+++ PASSAGE CHOISI +++

Il y a un an, le bien-aimé Benoît XVI (je l’appelle ainsi, mais je sais que je partage ce qualificatif. « sentimental » avec de nombreuses – de plus en plus nombreuses -, personnes, bien au-delà du cercle des ratzingeriens de la première heure) vivait ses derniers moments sur cette terre. Il y aura des hommages, peut-être même une instrumentalisation de sa figure, mais un anniversaire n’est pas nécessaire pour cela. En préambule, voici une interview exclusive du biographe et ami du Saint-Père par Nico Spuntoni pour la NBQ. Un bel et grand hommage mais aussi une critique sans appel de El papa, particulièrement dans ses relations avec son grand prédécesseur

Seewald : François a voulu effacer l’héritage de Benoît XVI

Nico Spuntoni
lanuovabq.it
27 décembre 2023

Couples gays, messe en latin, abus sexuels, épuration des hommes les plus proches de Benoît XVI, nomination de Fernández : le pape François a tout fait pour détruire ce que son prédécesseur avait construit. Un an après la mort de Benoît XVI, son biographe et ami Peter Seewald s’exprime.

+++ EXTRAIT DES DONNÉES +++

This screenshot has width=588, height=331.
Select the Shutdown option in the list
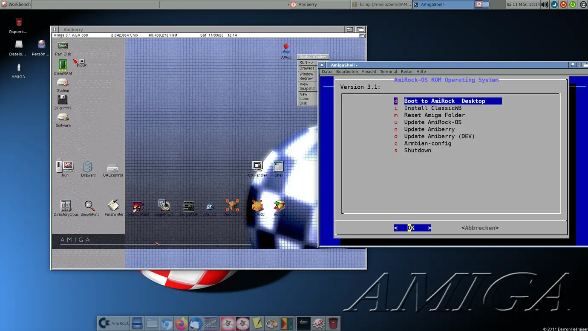pyautogui.click(x=418, y=150)
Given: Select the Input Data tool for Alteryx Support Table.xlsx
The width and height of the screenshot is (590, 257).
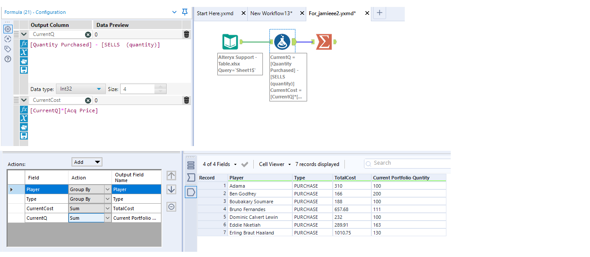Looking at the screenshot, I should 230,41.
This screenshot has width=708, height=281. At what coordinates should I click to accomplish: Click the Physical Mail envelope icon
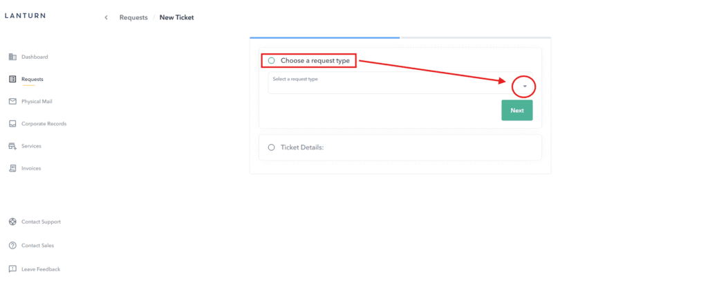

+++

CONSIGNES À SUIVRE –
A. Indiquez si chacun des énoncés suivants s’accorde avec le texte sur Benoît XVI, en répondant par oui ou par non et en citant les mots du texte qui tranchent : (i) l’interview de Peter Seewald a été réalisée par Nico Spuntoni ; (ii) l’article est daté du 27 décembre 2022 ; (iii) le texte affirme qu’un anniversaire est nécessaire pour les hommages.
B. Renvoyez sans aucune modification le passage du texte sur Benoît XVI qui commence par « Couples gays, messe » et se poursuit jusqu’à « Peter Seewald s’exprime. ».
Les lignes ne jouent aucun rôle ici.

EXERCICES CORRIGÉS –
A.
(i) Oui : « voici une interview exclusive du biographe et ami du Saint-Père par Nico Spuntoni pour la NBQ ».
(ii) Non : « 27 décembre 2023 ».
(iii) Non : « un anniversaire n’est pas nécessaire pour cela ».

B.
Couples gays, messe en latin, abus sexuels, épuration des hommes les plus proches de Benoît XVI, nomination de Fernández : le pape François a tout fait pour détruire ce que son prédécesseur avait construit. Un an après la mort de Benoît XVI, son biographe et ami Peter Seewald s’exprime.